Dedicated to strengthening and preserving marriage, family, life and liberty in Wisconsin
Wisconsin Family Connection
Week of April 28, 2008 - # 727
“It Takes Marriage to Raise a Village”

There’s an old African proverb that presidential candidate Senator Hillary Clinton adopted for the title of her book. “It takes a village to raise a child.” It’s an idea that many people would agree with. However, the communal history of the phrase, along with the Big Brother approach that Clinton espouses in her book, obscures a more historically accurate and scientifically proven truth: it takes a married mother and father to raise a child. In fact, the optimal situation—emotionally, medically, psychologically, even economically—for a child or an adult, male or female, is in a married household.

The age-old institution of marriage is the perfect, most stable situation for children. Their physical and emotional needs can be met by a mother and father who are legally and socially responsible for their well-being. In fact, studies from the social sciences show that marriage provides stability not only for children, but for the husband and wife as well.

Sadly, as our present culture proves, many people—even inside the Church—do not know what a healthy marriage relationship looks like, or how to function in one. We live in a culture of divorce and cohabitation that is breeding subsequent divorce and cohabitation, at ever-increasing rates, in the next generation because today’s young people never learned the life skills required for a successful marriage relationship. To our shame, Christians haven’t done much better than the rest of society. It’s no surprise that we’re losing our witness, our saltiness, as Christians in our culture.

The world looks at the state of our marriages and concludes that we’re no better off than they are. We need to take an honest look at our marriages, on every level, and do what we need to do to strengthen the institution of marriage in our churches and communities.
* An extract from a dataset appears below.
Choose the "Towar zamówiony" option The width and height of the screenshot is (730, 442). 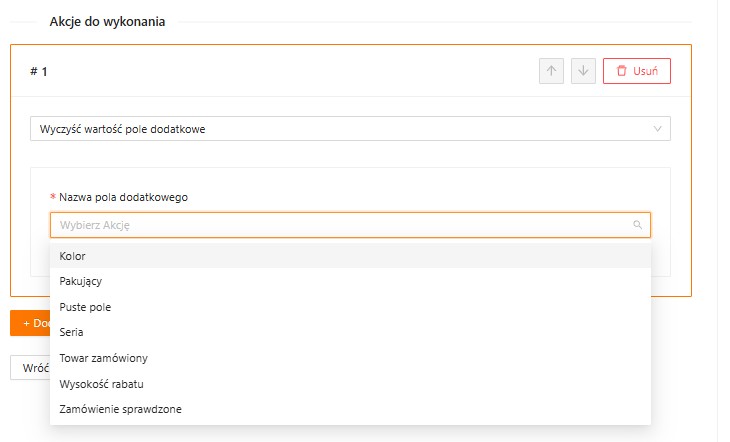pyautogui.click(x=104, y=358)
But where to start?

In order to help pastors and lay leaders in the church find the resources and materials they need to address marriage strengthening and enrichment in their churches and communities, Wisconsin Family Council is hosting Marriage Impact Conferences: How the Church can reduce divorce and strengthen marriage. Last week we held two conferences and they were very well received. One attendee, a pastor, said “I would have paid three times this amount. This is exactly what I needed.”

The conferences are designed to give pastors and lay leaders practical information that they can bring back to their churches and implement at whatever level is appropriate for their church and community. As part of the conference materials, we’re releasing our fourth SALT Ministry Resource Kit, the Marriage Strengthening Resource Kit. The kit, like the conference, is designed specifically as a practical resource for church members, or a pastor, to find and implement marriage strengthening curricula that fits their congregations’ needs.
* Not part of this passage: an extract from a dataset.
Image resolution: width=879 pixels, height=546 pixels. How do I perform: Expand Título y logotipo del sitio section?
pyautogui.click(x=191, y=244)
Learn why you should be concerned about the state of marriage in our culture, what resources and expertise are available, how other churches have addressed the issues and how to implement marriage strengthening initiatives and/or programs in your church and community.

We are hosting three more of these day-long conferences, two next week at Calvary Memorial Church in Racine on Tuesday, May 6 th and Crossroads Church of God in Milwaukee on Thursday, May 8 th. The fifth and final conference will be held at Walnut Hill Bible Church in Baraboo on Tuesday, May 20 th. Give us a call at 888-378-7395 to register or visit us online at www.wifamilycouncil.org to print off and mail in a registration form. The cost is $20 for registration, lunch and materials. Please let your pastor and the ministry leaders in your church know about these conferences!

The message is out—we need to be doing everything we can to strengthen marriage, especially in the church. If the church, the Bride of Christ who knows the Truth about God’s design for marriage and family, does not get involved in strengthening the institution of marriage, who will? Marriage is the very foundation of society—the institution responsible for raising the next generation. Rather than it taking a village to raise a child—it really takes marriage to raise a village.

This is Amy Lewis sitting in for Julaine Appling, reminding you the Prophet Hosea said, “My people are destroyed for lack of knowledge.”